JScript in MSIE 6 and 7 is *roughly* comparable to JavaScript 1.2 and to ECMAScript 3.0.

There is a document, produced by MS, that in very high detail outlines how JScript, and other browsers JS engines, differs from the spec. It is available at https://developer.mozilla.org/en/JavaScript

The JavaScript support in Safari, Google Chrome and Opera is *roughly* comparable to JavaScript 1.5, and some parts of JavaScript 1.6.

(Note: 99 % of the time when one curses the differences between browsers, it is not because of their deviations from each other in Java/J/EcmaScript, but how they differ from each other on the DOM.)

Mozilla is allowed by the ECMAScript spec to develop JavaScript as a superset to ECMAScript, and indeed they have. JavaScript 1.8 contains quite a few features that (probably) will not even make it into ECMAScript 3.1 (generators, iterators, let-blocks - personally I really like let blocks!).

A few years ago Netscape proposed a JavaScript 2.0 version. Many features from that proposal has made it into ActionScript and into JScript.NET (used on the server). ECMAScript 4.0 that was being worked upon altered from the original JS 2.0 proposal in some ways. That work has however been halted. One group, led by Mozilla and Adobe, wanted to *add* to ECMAScript in radical ways. One group, led by MS and Yahoo (Doug Crockford), wanted primarily a *subset*, getting rid of "the bad parts". They soon added features, though, and the language was in essence forked.

A compromise has been reached. "ECMAScript Harmony" will most probably be released as version 4, but not for a couple of years.
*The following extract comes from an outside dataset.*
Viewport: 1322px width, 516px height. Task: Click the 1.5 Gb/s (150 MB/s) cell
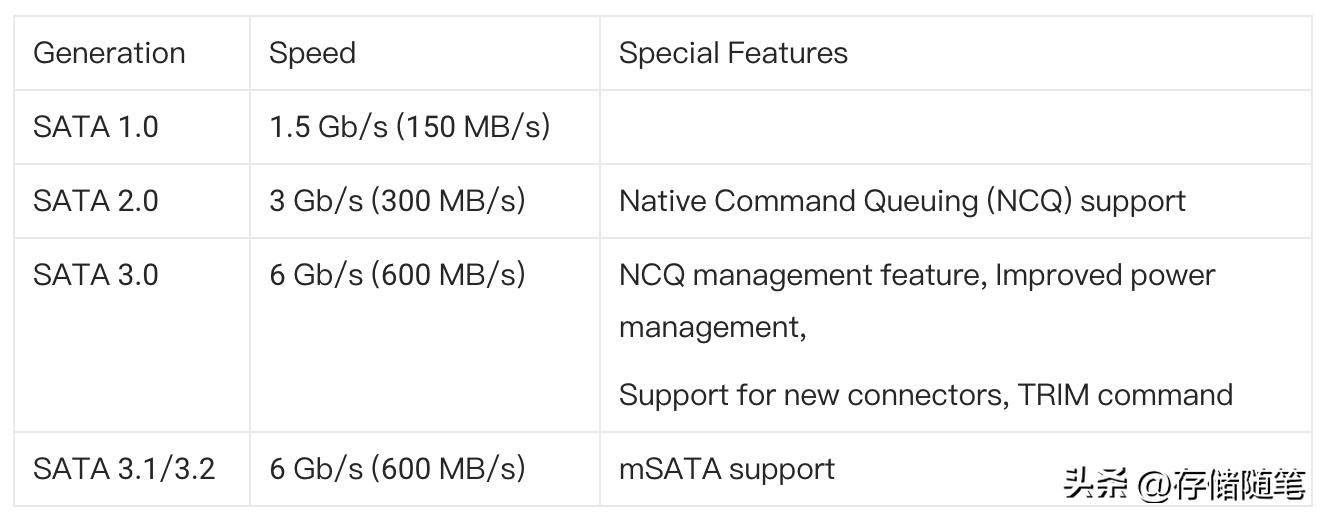click(x=409, y=127)
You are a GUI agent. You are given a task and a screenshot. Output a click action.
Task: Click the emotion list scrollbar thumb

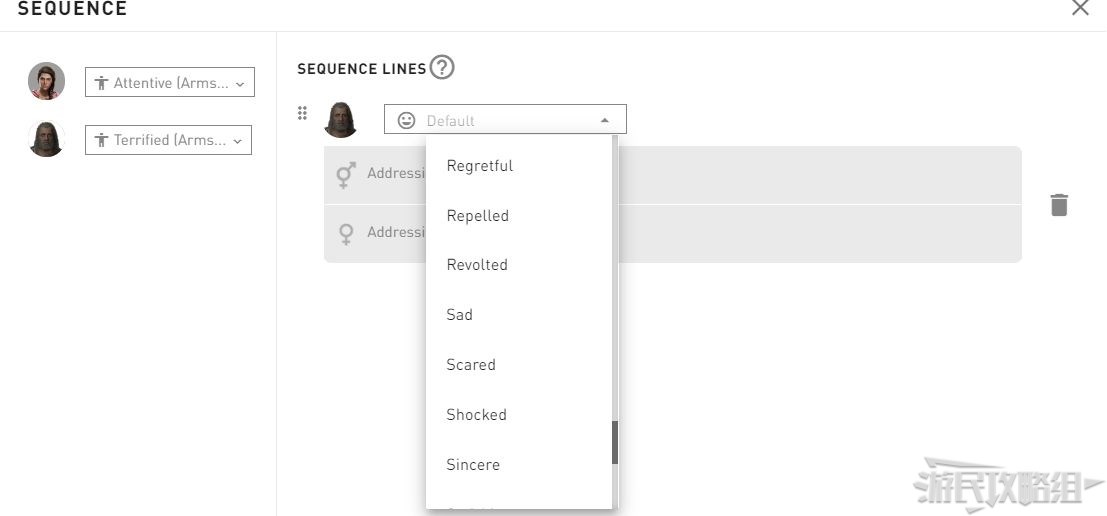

And it will differ from the ES 4 proposal as stood in June.

It is the intention of the EcmaScript working group to release ES 3.1 next year, at which time they hope to have two interoperable and complete implementations. One will most probably be SpiderMonkey (Mozilla) and the other might be V8.

The new ES 4, i.e. "Harmony", will probably not see the light of day until 2010 or 2011.